Roma se acercó a mí con virulencia, tomándome por sorpresa de los brazos. Apenas sentí la fuerza con la que sus dedos se clavaban en mi piel; apenas era capaz de sentir nada. Todo se había quedado congelado dentro de mí.
—No puedes hacerlo —me cortó, tajante—. No puedes hacer que nadie vuelva de la muerte, ratoncito —luego volvió a pasar el dorso de sus dedos por debajo de mi nariz, mostrándome de nuevo mi sangre—. ¿Ves esto? Es sólo una pequeña muestra del precio que tendrías que pagar.
Me retorcí, soltándome de su agarre. No era capaz de apartar la mirada de la mancha roja que Roma me mostraba con tanta fruición.

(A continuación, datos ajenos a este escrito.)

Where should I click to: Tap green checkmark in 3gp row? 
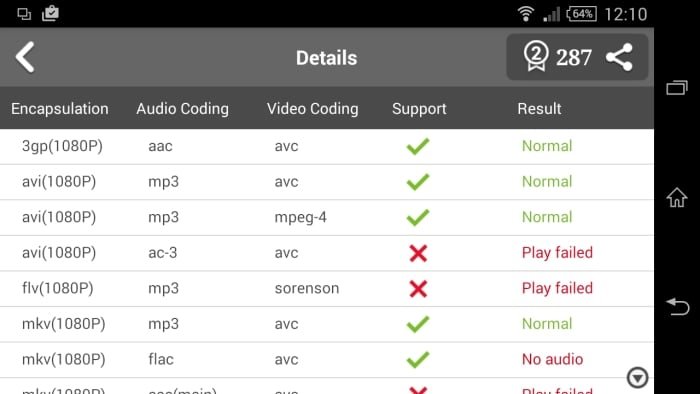418,146
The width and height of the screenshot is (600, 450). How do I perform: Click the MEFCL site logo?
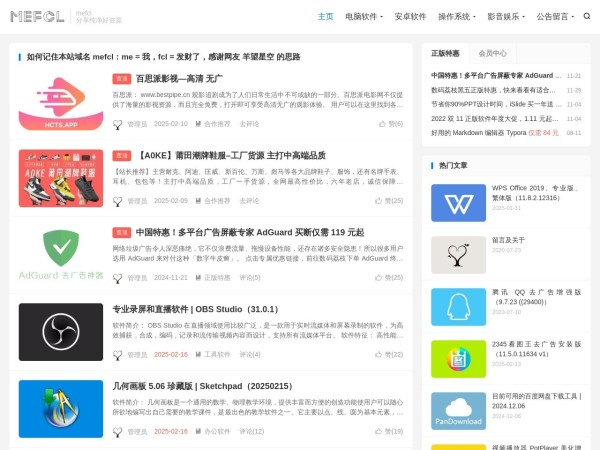pos(38,17)
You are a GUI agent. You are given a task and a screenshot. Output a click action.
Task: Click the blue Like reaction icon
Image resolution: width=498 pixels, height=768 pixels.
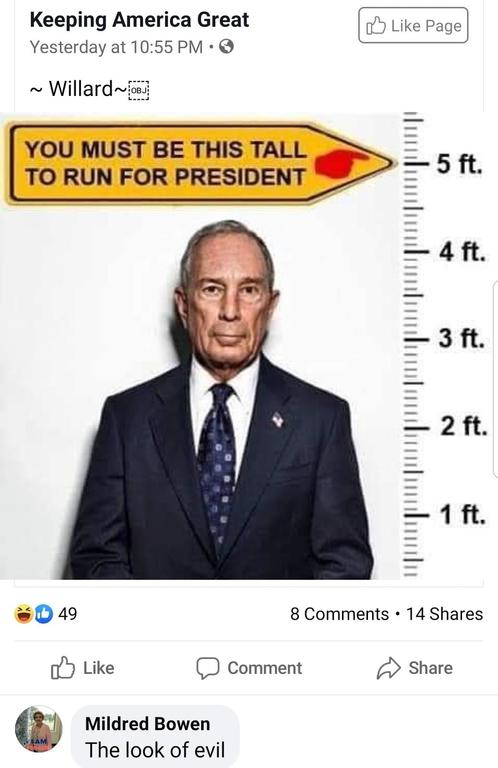point(43,614)
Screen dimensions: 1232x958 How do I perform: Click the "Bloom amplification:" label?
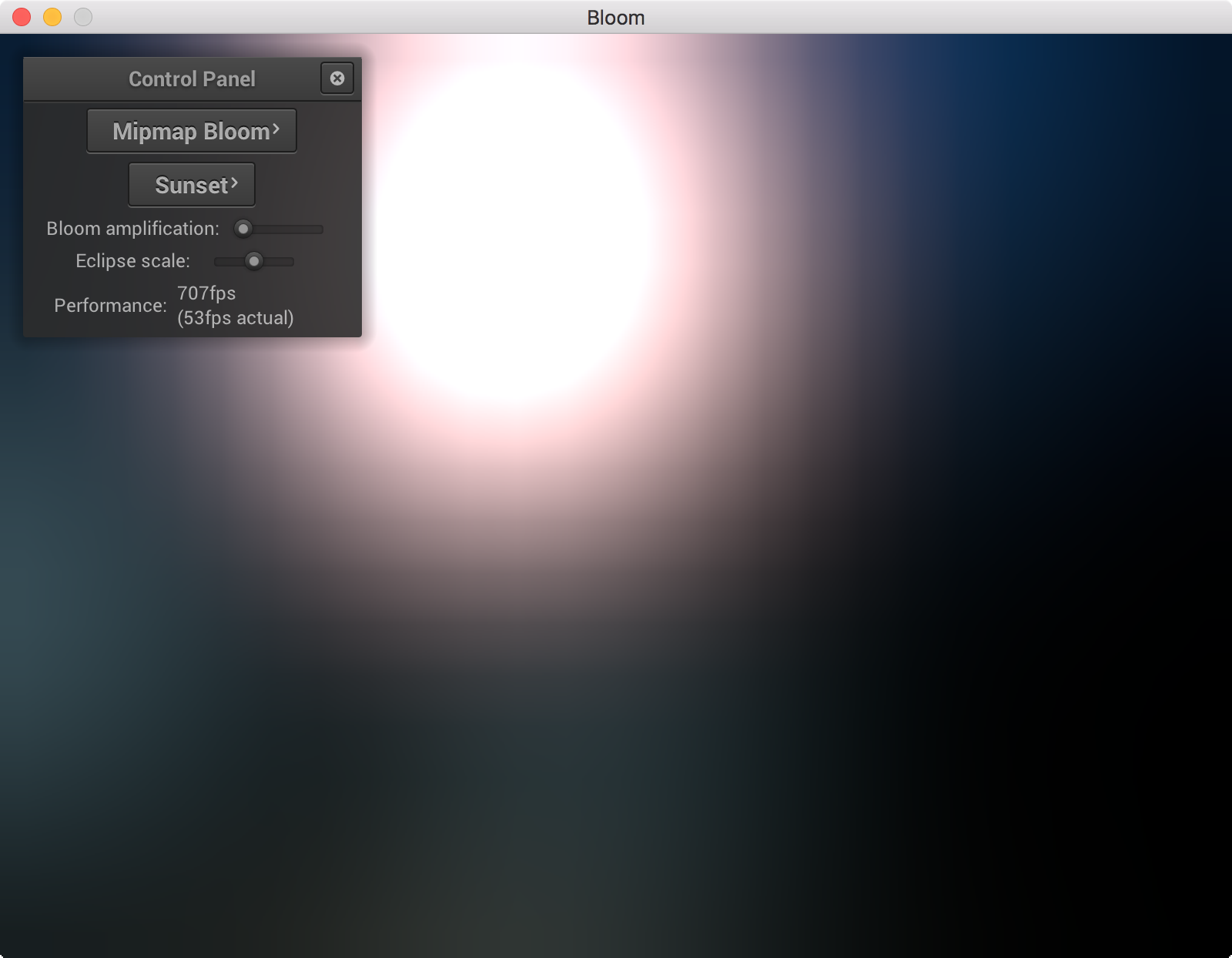(x=132, y=229)
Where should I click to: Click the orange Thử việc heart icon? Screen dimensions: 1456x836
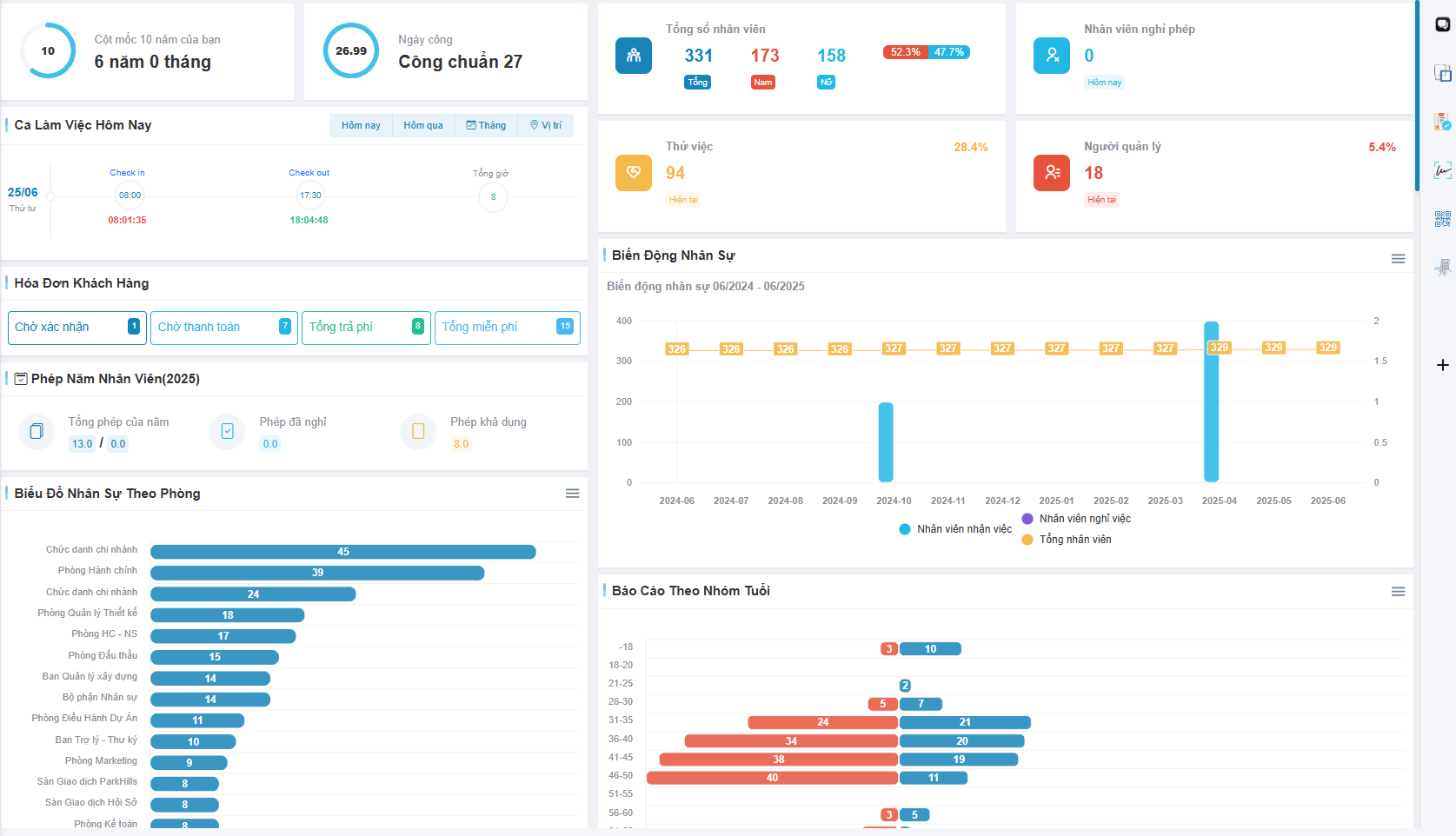(634, 173)
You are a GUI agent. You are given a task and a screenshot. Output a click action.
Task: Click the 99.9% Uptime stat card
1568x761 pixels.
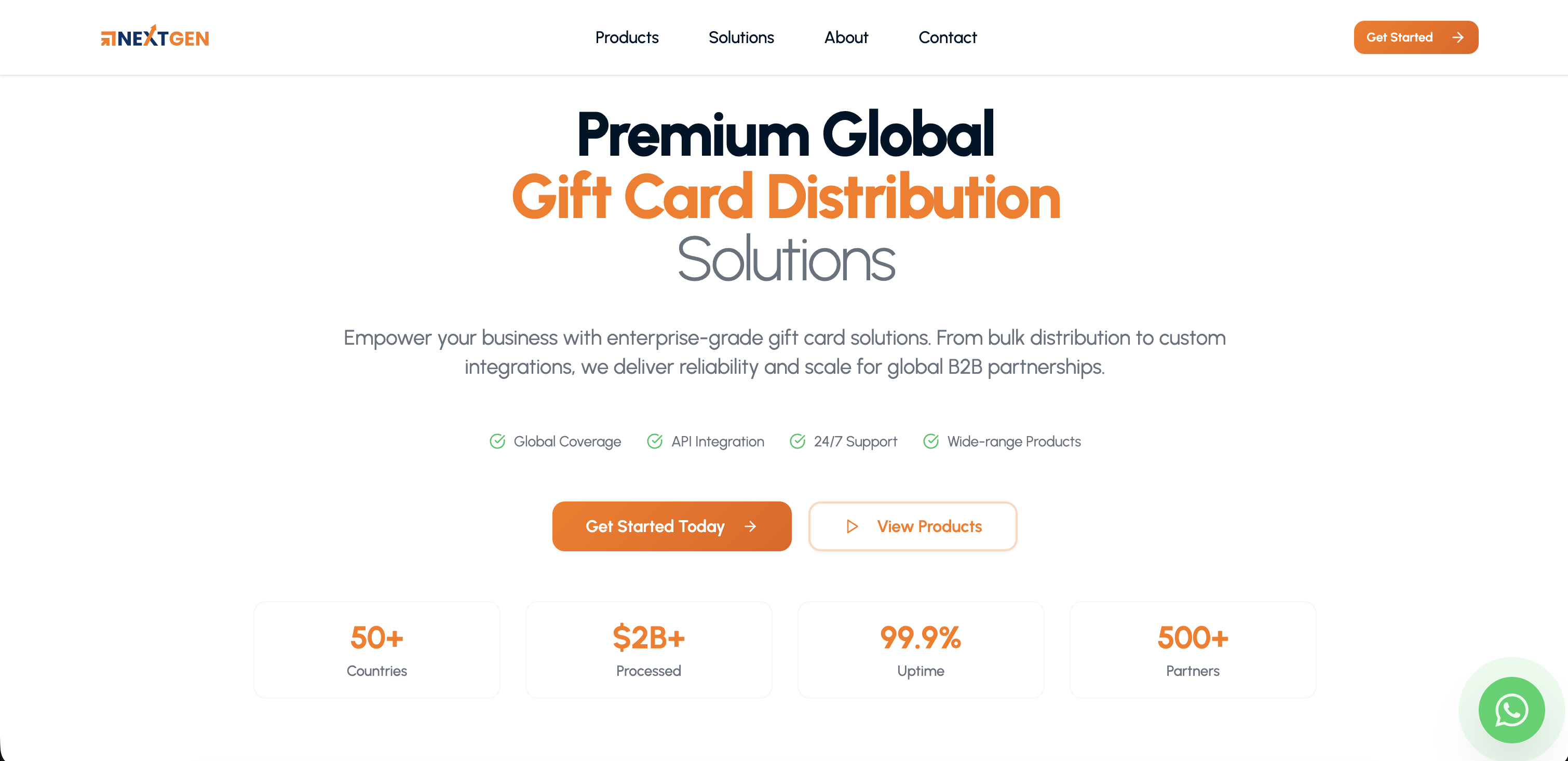(921, 649)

—Hay límites que no podemos cruzar, Jedham —dijo entonces Roma, muy seria—. Y la muerte es uno de ellos.
La fugaz imagen del dedo temblando de Octavio parecía decir lo contrario. Los rebeldes que habían sido ejecutados en la prisión, también. Los nigromantes poseíamos un poder que nos permitiría salvar vidas inocentes; no solamente curándolos, sino trayéndolos de regreso cuando morían. ¿Por qué no era capaz de darse cuenta? ¿Por qué estaba intentando convencerme de lo contrario?
—Octavio se ha ido, ratoncito —sentenció Roma, empezando a limpiar la sangre de mi piel—. Y ten por seguro que su muerte no quedará impune: encontraré al responsable y me encargaré de que sufra por lo que hizo. Terminará suplicando una clemencia que no se ganará por mi parte.